_YOUR GOAL_
Report every line of the material below that contains the word "header".

_MATERIAL SHOWN_
****************************************

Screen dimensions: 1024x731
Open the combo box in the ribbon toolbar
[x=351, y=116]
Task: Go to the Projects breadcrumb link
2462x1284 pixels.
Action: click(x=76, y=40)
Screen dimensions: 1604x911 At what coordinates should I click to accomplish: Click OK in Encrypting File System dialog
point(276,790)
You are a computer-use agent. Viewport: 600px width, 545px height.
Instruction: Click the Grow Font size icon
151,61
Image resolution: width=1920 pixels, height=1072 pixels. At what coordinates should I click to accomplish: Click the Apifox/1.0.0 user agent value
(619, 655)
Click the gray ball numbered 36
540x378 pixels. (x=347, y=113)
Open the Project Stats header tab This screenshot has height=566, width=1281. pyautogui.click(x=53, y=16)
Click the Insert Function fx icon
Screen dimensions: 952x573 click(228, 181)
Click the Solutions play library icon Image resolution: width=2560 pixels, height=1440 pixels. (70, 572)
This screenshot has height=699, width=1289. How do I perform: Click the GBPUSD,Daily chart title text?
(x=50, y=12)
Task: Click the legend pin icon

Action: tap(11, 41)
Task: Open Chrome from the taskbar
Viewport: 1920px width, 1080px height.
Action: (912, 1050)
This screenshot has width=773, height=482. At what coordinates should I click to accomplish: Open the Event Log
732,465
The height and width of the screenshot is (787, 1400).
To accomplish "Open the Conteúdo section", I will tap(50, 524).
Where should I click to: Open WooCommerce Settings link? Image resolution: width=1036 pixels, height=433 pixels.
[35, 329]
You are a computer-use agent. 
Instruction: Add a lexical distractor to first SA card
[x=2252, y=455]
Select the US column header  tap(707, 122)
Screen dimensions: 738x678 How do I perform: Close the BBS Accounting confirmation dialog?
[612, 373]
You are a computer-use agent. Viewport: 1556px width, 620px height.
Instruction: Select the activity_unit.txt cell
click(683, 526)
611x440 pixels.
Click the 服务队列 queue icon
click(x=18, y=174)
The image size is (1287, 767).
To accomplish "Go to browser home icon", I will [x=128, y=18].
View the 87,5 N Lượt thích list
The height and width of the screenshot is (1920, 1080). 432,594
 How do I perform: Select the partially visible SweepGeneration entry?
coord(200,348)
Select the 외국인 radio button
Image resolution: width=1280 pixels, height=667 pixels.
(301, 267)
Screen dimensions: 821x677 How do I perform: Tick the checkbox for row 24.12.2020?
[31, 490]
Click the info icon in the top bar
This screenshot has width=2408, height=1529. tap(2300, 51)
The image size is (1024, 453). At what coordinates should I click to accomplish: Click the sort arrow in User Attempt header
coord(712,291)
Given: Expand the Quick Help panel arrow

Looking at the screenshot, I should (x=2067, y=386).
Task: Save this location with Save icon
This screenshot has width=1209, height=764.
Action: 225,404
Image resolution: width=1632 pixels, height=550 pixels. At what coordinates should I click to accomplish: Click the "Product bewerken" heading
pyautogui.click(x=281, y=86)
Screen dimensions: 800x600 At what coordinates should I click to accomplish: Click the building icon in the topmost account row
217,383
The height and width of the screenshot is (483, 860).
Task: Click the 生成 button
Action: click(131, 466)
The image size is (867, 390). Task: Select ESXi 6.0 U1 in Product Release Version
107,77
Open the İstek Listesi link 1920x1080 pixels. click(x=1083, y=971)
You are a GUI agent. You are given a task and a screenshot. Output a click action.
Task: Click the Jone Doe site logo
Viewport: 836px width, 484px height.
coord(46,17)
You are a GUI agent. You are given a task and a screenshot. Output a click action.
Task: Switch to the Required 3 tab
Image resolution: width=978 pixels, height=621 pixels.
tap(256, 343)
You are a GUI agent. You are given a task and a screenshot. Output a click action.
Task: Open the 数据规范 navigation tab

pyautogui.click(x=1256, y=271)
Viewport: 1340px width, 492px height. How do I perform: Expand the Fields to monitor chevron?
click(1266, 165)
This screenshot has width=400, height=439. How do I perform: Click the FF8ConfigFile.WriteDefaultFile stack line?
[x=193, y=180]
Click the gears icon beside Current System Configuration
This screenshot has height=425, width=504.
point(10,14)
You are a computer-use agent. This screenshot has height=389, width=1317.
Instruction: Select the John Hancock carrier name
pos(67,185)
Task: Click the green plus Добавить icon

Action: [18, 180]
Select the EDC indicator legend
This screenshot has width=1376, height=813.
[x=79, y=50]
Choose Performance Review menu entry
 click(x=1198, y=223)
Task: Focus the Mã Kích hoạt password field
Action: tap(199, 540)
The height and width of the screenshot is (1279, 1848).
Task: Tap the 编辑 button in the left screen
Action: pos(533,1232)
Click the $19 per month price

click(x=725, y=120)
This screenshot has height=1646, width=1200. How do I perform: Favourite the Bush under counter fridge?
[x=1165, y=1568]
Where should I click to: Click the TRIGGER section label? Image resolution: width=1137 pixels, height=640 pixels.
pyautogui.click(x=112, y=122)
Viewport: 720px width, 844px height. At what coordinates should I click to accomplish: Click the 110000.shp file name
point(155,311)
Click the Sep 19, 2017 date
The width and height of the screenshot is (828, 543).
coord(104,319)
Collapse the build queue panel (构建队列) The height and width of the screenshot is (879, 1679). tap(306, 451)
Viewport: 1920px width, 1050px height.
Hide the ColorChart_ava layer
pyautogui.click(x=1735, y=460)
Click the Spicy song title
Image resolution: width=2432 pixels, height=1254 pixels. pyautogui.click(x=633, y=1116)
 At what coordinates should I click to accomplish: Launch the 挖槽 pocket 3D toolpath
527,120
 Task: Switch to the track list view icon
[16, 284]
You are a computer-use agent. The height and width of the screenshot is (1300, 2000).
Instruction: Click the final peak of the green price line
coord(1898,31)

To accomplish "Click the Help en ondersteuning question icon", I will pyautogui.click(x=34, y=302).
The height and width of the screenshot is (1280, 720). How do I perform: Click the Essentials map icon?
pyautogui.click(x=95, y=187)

****************************************

_EXERCISE OUTPUT_
Open the Project Stats header tab This screenshot has height=566, width=1281. pyautogui.click(x=53, y=16)
Select the US column header  tap(707, 122)
The image size is (1024, 453). At what coordinates should I click to accomplish: Click the sort arrow in User Attempt header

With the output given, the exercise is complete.